Investigating groundwater and surface water interactions using remote sensing, hydrochemistry, and stable isotopes in the Barotse Floodplain, Zambia

Groundwater and surface water are inseparably linked, thus the understanding of their interactions is indispensable toward developing effective conjunctive water resource management strategies, particularly for ecosystems, such as wetlands, which provide numerous ecosystem services. This study aimed to identify potential areas of Groundwater-surface water (GW-SW) interactions and mechanisms that facilitate them using remote sensing, hydrochemistry, and stable isotopes. The results of remote sensing analysis using Normalised Difference Vegetation Index (NDVI) show that the vegetation is sensitive to the dynamics of groundwater level, with shallower levels (<10 m) in the lower reaches compared to deeper levels (>10 m) in the upper catchment.

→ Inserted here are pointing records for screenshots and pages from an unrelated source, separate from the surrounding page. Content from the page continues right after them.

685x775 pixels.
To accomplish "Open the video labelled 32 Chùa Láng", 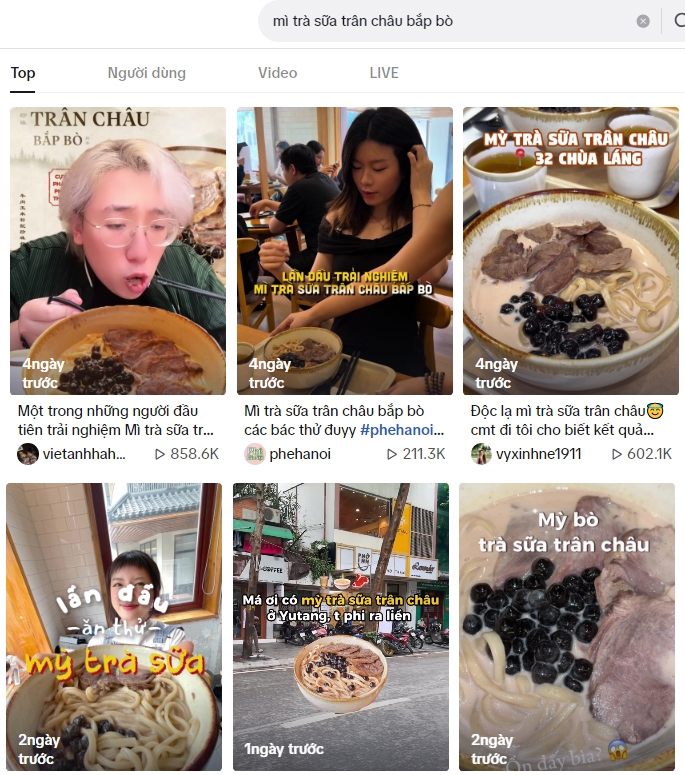I will (570, 250).
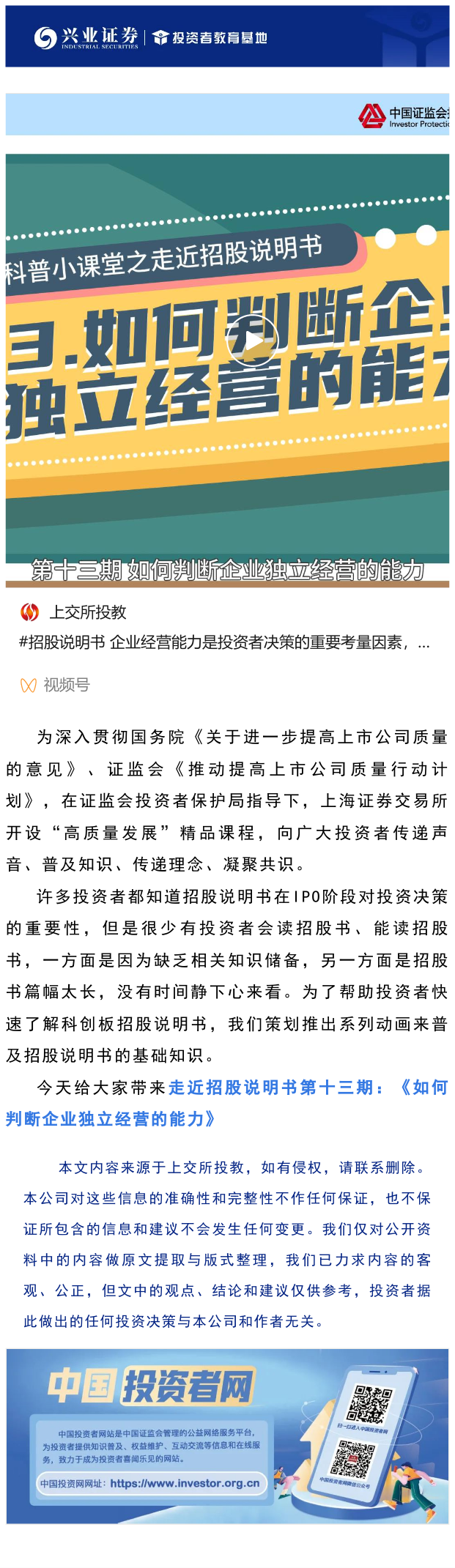Open the 视频号 link under the video
This screenshot has width=455, height=1568.
point(65,685)
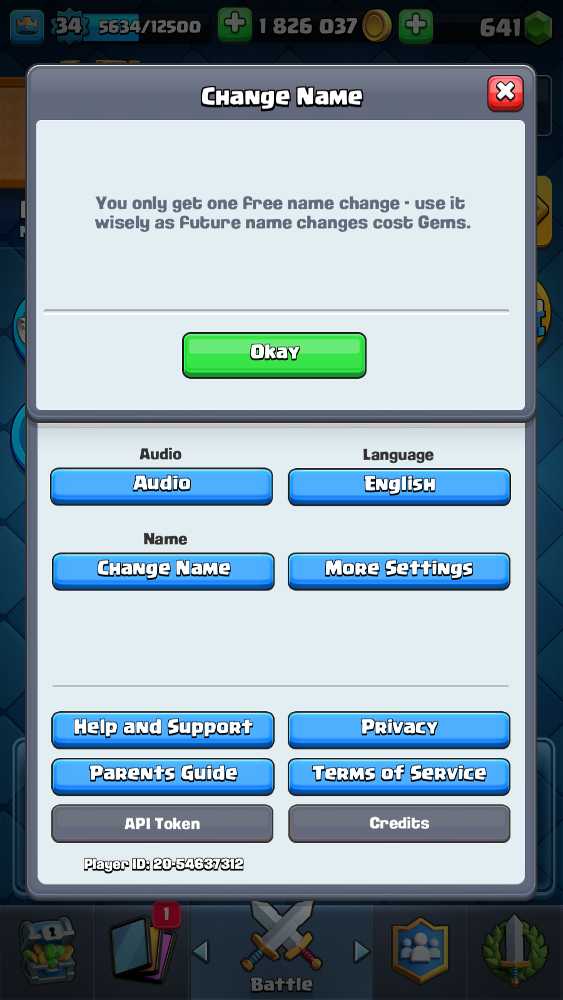Change language from English
563x1000 pixels.
(399, 487)
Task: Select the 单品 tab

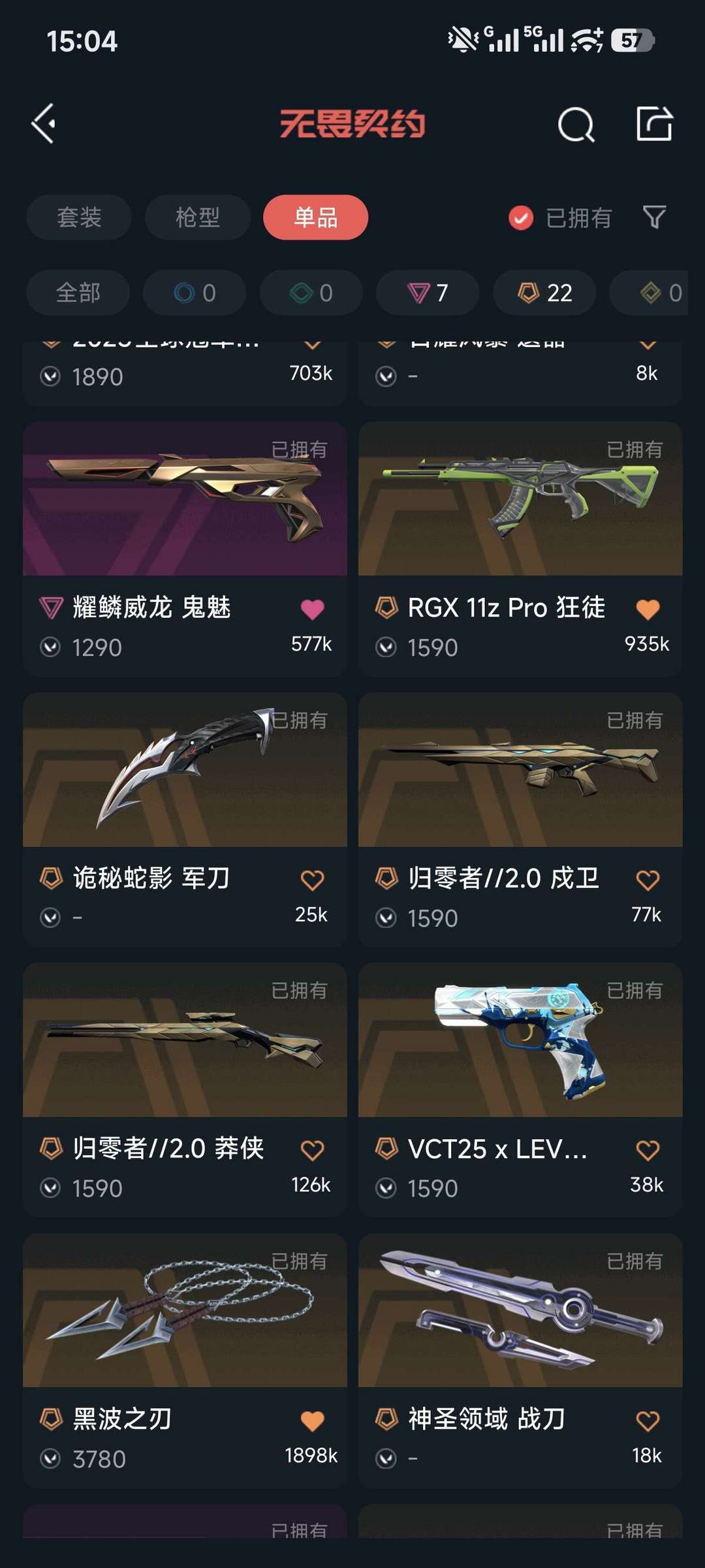Action: click(315, 217)
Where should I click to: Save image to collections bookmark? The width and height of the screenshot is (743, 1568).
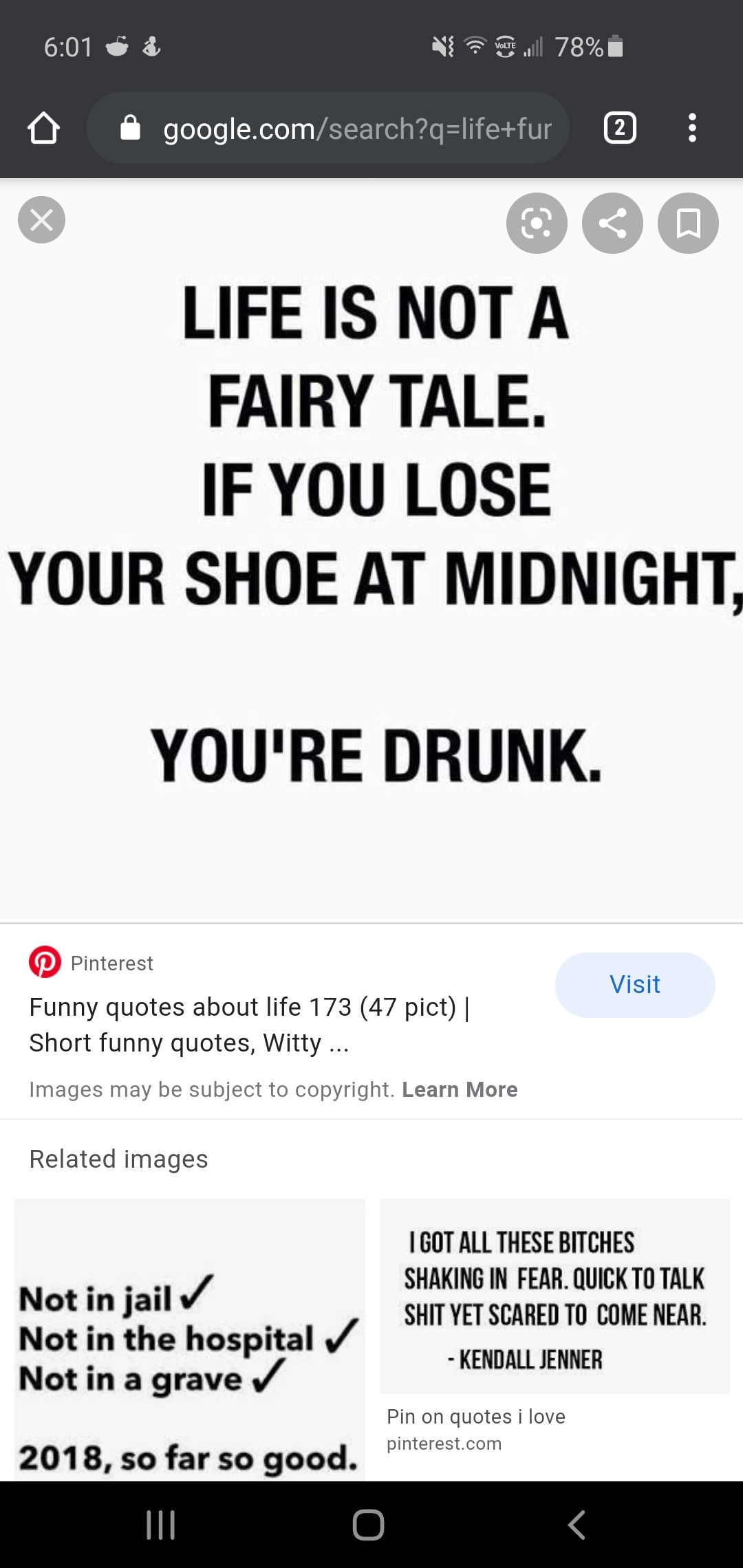click(x=688, y=223)
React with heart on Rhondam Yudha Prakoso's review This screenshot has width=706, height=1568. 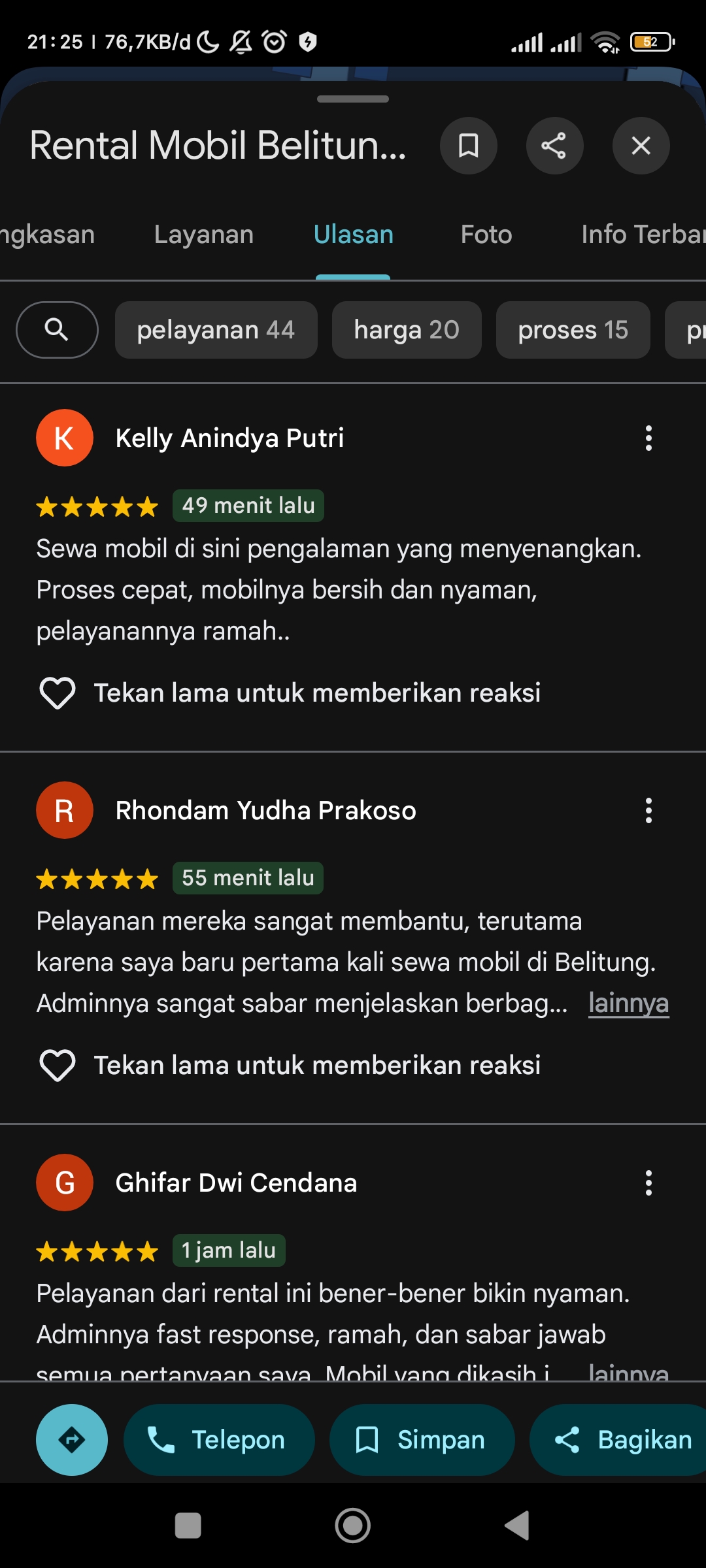point(58,1066)
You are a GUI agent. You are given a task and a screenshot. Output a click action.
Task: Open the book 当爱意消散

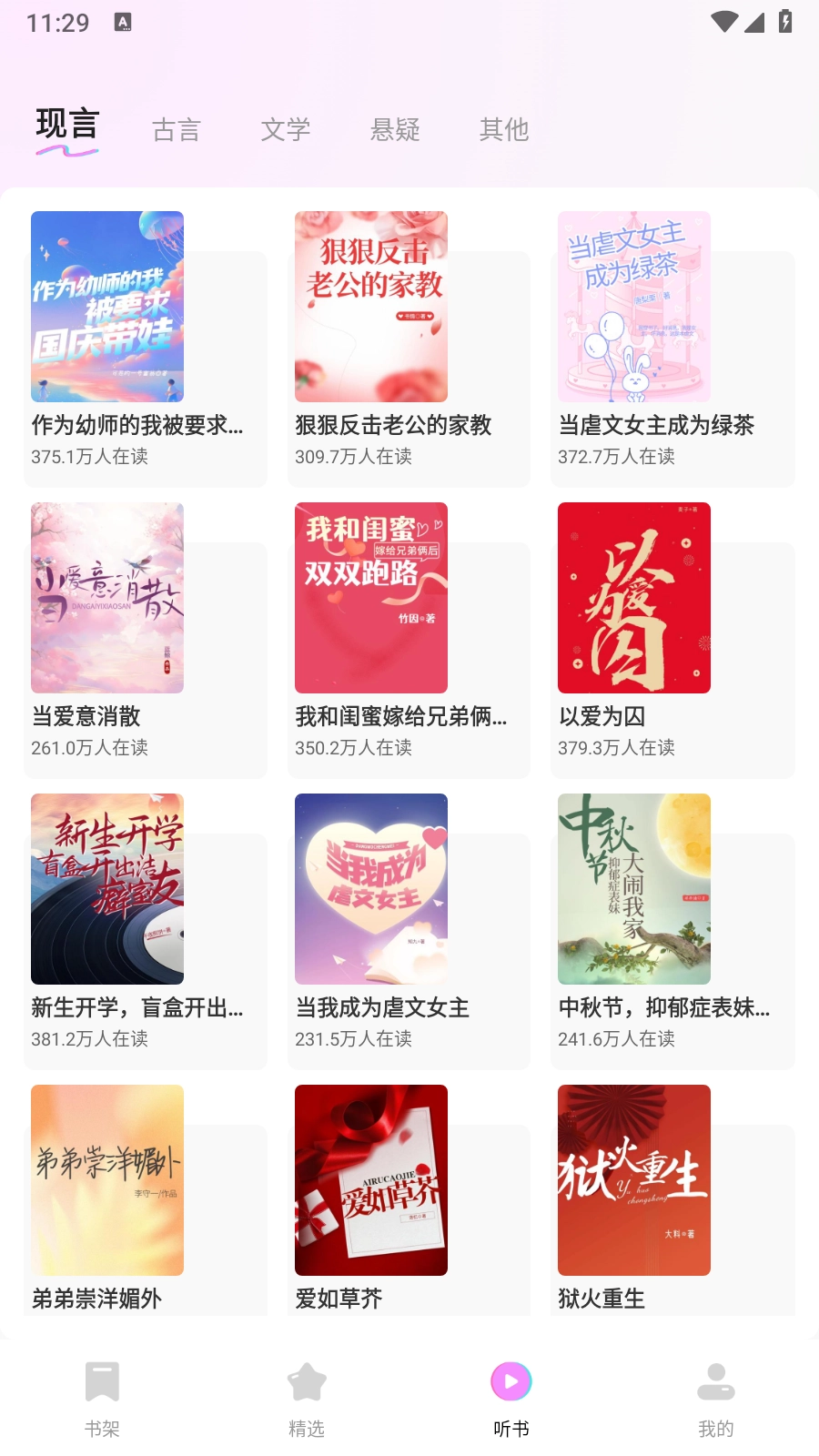tap(107, 599)
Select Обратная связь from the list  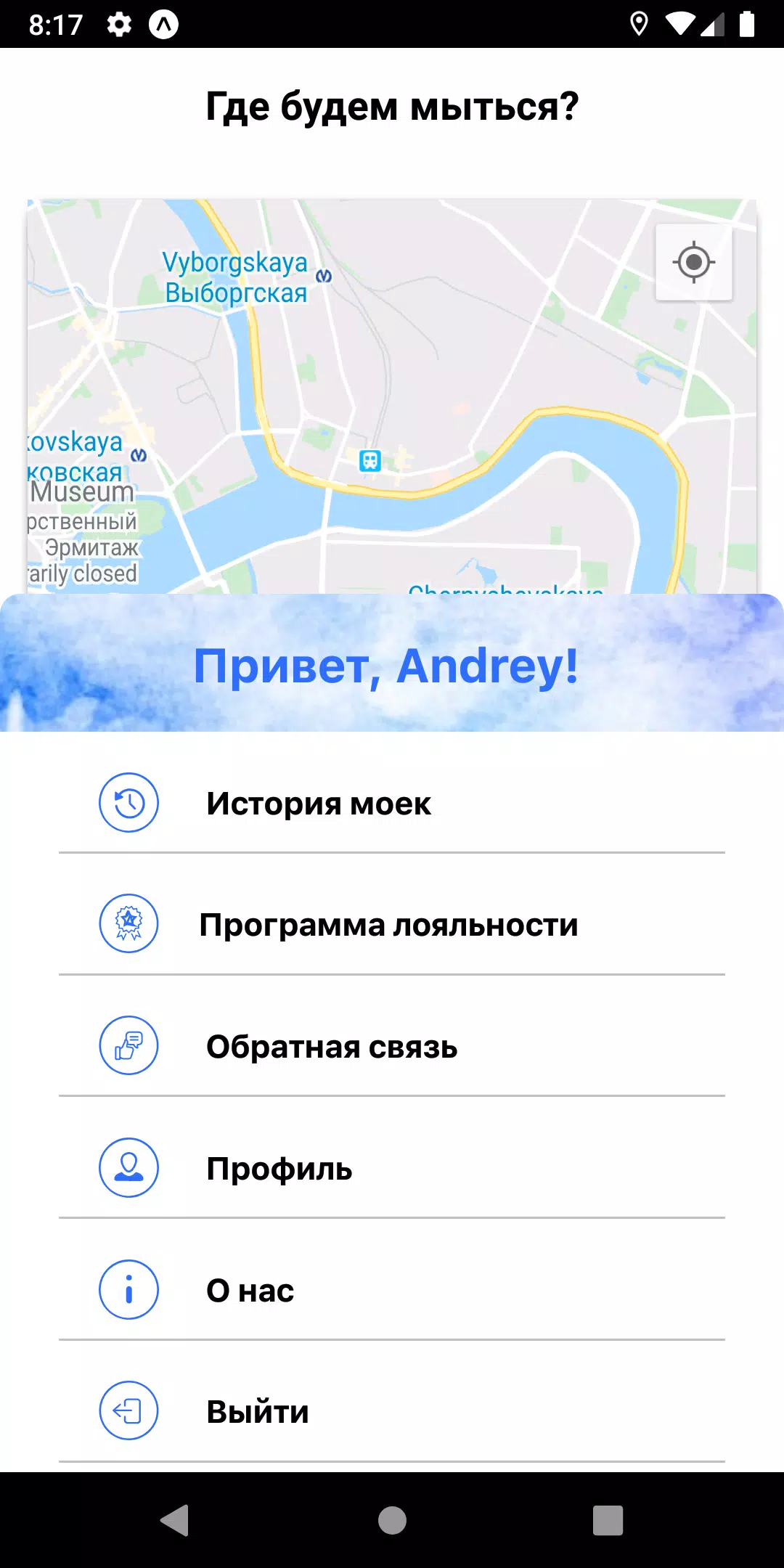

The study postulates that the near surface groundwater level, maybe due to the near proximity river system (Zambezi River) losing water to recharge the aquifer system, compared to upstream which may be discharging to floodplains (gaining system). Using Hierarchical Cluster Analysis (HCA) of the hydrochemical data, surface, and groundwater showed three similarity clusters of hydrochemistry consisting of Ca-Mg-HCO3, Na-HCO3, and Na-Cl. These zones are further investigated and likely represent geological variability, aquifer confinement, and the degree of GW–SW interactions. The outcomes of this research provide critical input for integrated protection and conservation of ecosystem services in floodplain and aquifer systems.